Cumin: About 16 calories, two teaspoons of cumin offer about 15 percent of the DRI for iron, necessary for red blood cells to carry oxygen, and 7 percent of the DRI for manganese. In addition to helping maintain healthy blood, cumin contributes to a robust immune system, good digestion, and may have cancer prevention qualities. Cumin adds Mexican flavor notes to Vegetarian Grilled Fajitas.
Ginger: Ginger’s health benefits come from gingerols, compounds with strong anti-inflammatory effects. Studies have confirmed that fresh ginger consumption reduces the pain and swelling associated with arthritis in a large majority of patients. Preliminary studies show that ginger protects against and even kills ovarian and colorectal cancer cells. This potent rhizome reduces symptoms associated with motion sickness, including dizziness, nausea, vomiting, and cold sweating, and it’s a safe and effective way to prevent nausea and vomiting in pregnant women. Roasted Shallot and Buttercup Squash Soup has a nice dose of it.

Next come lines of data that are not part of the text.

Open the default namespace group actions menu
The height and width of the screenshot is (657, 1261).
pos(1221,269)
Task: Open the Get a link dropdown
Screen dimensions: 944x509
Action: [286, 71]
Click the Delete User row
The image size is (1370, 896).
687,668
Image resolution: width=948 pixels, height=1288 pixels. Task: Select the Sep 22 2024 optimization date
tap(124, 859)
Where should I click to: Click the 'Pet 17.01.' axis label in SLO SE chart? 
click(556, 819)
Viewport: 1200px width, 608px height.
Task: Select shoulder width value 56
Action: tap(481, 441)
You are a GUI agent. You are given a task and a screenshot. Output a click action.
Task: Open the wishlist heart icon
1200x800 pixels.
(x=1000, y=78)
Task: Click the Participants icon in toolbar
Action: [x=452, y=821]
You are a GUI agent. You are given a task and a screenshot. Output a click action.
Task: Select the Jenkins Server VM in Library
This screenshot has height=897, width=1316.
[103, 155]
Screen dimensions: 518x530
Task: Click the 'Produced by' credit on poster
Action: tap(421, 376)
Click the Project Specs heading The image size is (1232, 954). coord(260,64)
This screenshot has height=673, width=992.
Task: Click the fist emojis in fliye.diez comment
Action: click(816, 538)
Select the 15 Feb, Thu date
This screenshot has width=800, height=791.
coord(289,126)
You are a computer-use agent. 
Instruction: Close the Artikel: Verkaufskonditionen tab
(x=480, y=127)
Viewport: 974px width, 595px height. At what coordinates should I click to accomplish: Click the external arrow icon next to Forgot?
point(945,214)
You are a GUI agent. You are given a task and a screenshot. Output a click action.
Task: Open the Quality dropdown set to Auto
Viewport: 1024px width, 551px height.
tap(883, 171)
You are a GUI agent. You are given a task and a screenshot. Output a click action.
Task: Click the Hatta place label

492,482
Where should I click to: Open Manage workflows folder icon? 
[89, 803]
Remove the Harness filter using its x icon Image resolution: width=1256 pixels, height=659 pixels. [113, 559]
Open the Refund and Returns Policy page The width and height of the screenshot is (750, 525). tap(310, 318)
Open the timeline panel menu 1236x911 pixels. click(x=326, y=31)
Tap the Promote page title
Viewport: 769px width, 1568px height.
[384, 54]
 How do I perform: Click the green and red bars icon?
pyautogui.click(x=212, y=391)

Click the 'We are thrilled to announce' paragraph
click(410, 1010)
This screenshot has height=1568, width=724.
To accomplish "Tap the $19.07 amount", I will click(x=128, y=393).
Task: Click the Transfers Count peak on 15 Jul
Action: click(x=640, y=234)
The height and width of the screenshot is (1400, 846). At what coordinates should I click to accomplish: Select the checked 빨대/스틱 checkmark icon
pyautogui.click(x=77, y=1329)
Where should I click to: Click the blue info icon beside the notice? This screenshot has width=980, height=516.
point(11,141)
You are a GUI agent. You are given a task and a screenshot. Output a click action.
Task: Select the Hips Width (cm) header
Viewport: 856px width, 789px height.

Oregano: Native to northern Europe and used since ancient times, the Greeks and Romans considered oregano a symbol of joy and happiness. With more antioxidants than blueberries, it is easy to see why oregano made them happy! Along with antibacterial properties thought to be more effective against the waterborne Giardia amoeba than a common prescription drug, two teaspoons of oregano contain about 14 percent of the DRI for vitamin K, 5 percent for manganese, and 4 percent for iron. Surprisingly, oregano only became widely known and available in the U.S. after WWII, when GIs returning from combat wanted the flavor on pizza and other dishes they had tried in Italy. Greek Stuffed Peppers is a delicious way to showcase its flavor.
Parsley: Two tablespoons of fresh parsley offer around a whopping 138 percent of the DRI for vitamin K, along with up to 21 percent of vitamin A, 13 percent of vitamin C, and lesser amounts of iron and folate. Research in animals shows that a compound in parsley, myristicin, can inhibit tumor formation in the lungs. If you find the common curly parsley too bitter, try Italian flat-leaf parsley, which has a sweeter flavor. Chimichurri-Citrus Sauce uses a full cup of the green stuff.
Turmeric: With an impressive array of potential health benefits, turmeric has long been used in traditional Chinese and Ayurvedic medicine. A potent anti-inflammatory due to its pigment curcumin, recent research has found turmeric has cancer-preventing and cancer-inhibiting properties, and decreases symptoms in patients with rheumatoid arthritis and cystic fibrosis. Animal studies show that turmeric may help prevent Alzheimer’s disease. It lends an exotic flavor and gorgeous color to Spicy Roasted Cauliflower with Nectarines.
Rebecca Taggart is a San Francisco-based writer, teacher, and yoga instructor.